Data analysts and business intelligence analysts follow a similar process. People in both roles must understand the needs of end-users, and must be able to present their findings in easily digestible formats.
However, data analysts often work with a wider variety of data than business intelligence analysts, including unstructured data, which is more difficult to store and manage. The data used by business intelligence analysts, on the other hand, is typically structured and processed from data warehouses.
Additionally, the skills and training required for data analysis and business intelligence careers can also vary significantly, although there is some degree of overlap between the two.
How To Become a Data Analyst
To become a data analyst, you’ll need at least a bachelor’s degree in computer science or another area that focuses on statistical and analytical skills, such as mathematics or information systems.

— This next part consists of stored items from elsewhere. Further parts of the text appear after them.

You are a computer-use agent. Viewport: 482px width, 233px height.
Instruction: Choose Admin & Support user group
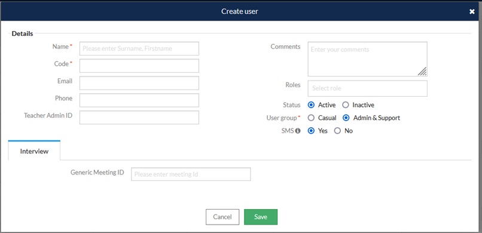click(346, 118)
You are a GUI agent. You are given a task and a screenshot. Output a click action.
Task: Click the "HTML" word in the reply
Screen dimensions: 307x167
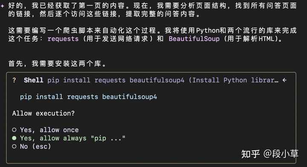(x=266, y=39)
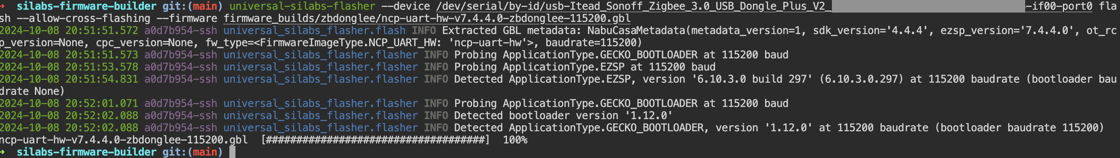Click the underlined firmware_builds gbl file path
This screenshot has width=1120, height=158.
click(x=427, y=19)
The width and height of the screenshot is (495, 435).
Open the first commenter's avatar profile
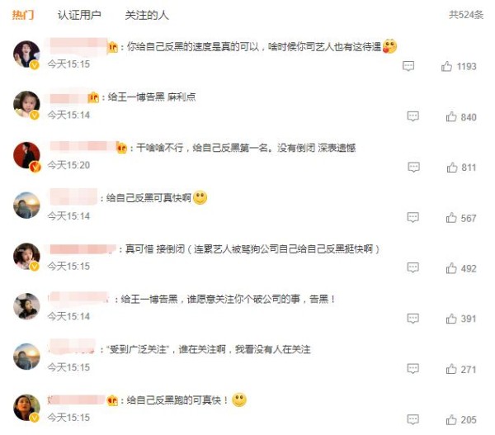pyautogui.click(x=26, y=54)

However, some employers may prefer candidates who have a higher level degree, such as a Master of Science in Management Information Systems (MIS). While it can take longer to complete, earning an MIS can qualify you for a wider range of careers and help potentially help you command a higher salary.
Data analysts should be familiar with the programming languages Python, R, and SQL, and be competent with data visualization platforms like Tableau and Power BI. In many cases, they must also understand how to create and maintain different types of databases, including SQL and non-SQL.
How To Become a Business Intelligence Analyst
To become a business intelligence analyst, you’ll typically need at least a bachelor’s degree in a relevant area. Compared to data analysts, business intelligence analysts can come from a wider range of educational backgrounds.
Common majors for business intelligence analysts include computer science, statistics, information systems, business administration, and economics. Regardless of their major, most business intelligence analysts are expected to have completed coursework in areas related to data analysis, statistics, and technology.
Business intelligence analysts must be familiar with the SQL programming language and should be very comfortable using data visualization programs (Tableau, Power BI). Additionally, they must possess strong communication skills and a comprehensive understanding of basic business and finance principles.